Conversational chatbots get trained on massive amounts of data that can be obtained by scraping the internet. It’s harder to get the massive amount of data on qubit operations to train quantum computers, but that is exactly the data pipeline that researchers around the world are now building, Melko adds.
One of the problems encountered with conversational chatbots like ChatGPT is that they can “hallucinate,” or generate answers that are completely off-base. But Melko believes that in a quantum computing language that is based on the large language models, it would be easier to start with good data and it won’t be so prone to hallucinations.
“It is all about where your data comes from.

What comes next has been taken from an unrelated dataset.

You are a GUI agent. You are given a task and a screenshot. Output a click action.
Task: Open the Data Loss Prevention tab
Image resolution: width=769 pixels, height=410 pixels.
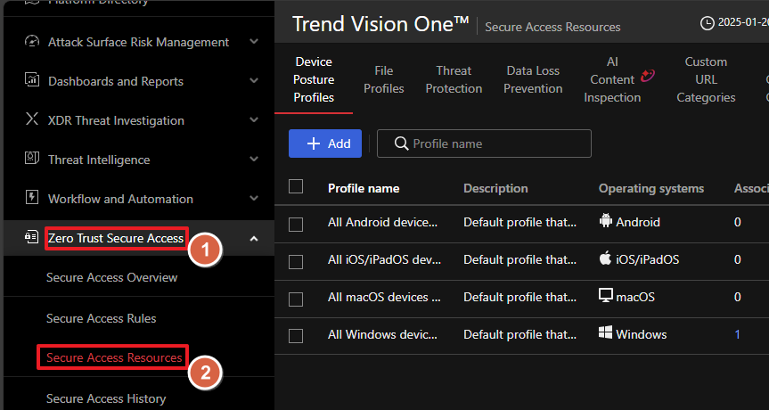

Who is curating it? What kinds of biases does your data have? All of this is being baked into tomorrow’s quantum computers today,” Melko says.
Thanks to AI technology, Melko predicts there could be a “massive acceleration” in quantum computing technology.
“We are certainly not the only game in town, as big players like Google have already demonstrated the ability of AI to perform quantum error correction using language models. But what I think is amazing is that we are competitive. Canada is a hotbed for innovation in AI and quantum computing,” Melko says.
The technologies will also become intertwined so that one breakthrough will lead to another. Just recently, Google announced in Nature that its DeepMind AI tool called AlphaGeometry can rigorously prove whether geometric facts are true, just as well as competitors in the International Mathematical Olympiad.
“All of these technologies will be combined into a larger AI strategy in science and mathematics,” Melko says. “We are really at the precipice. We are on the cusp of a revolution, and we are seeing it play out in real time.”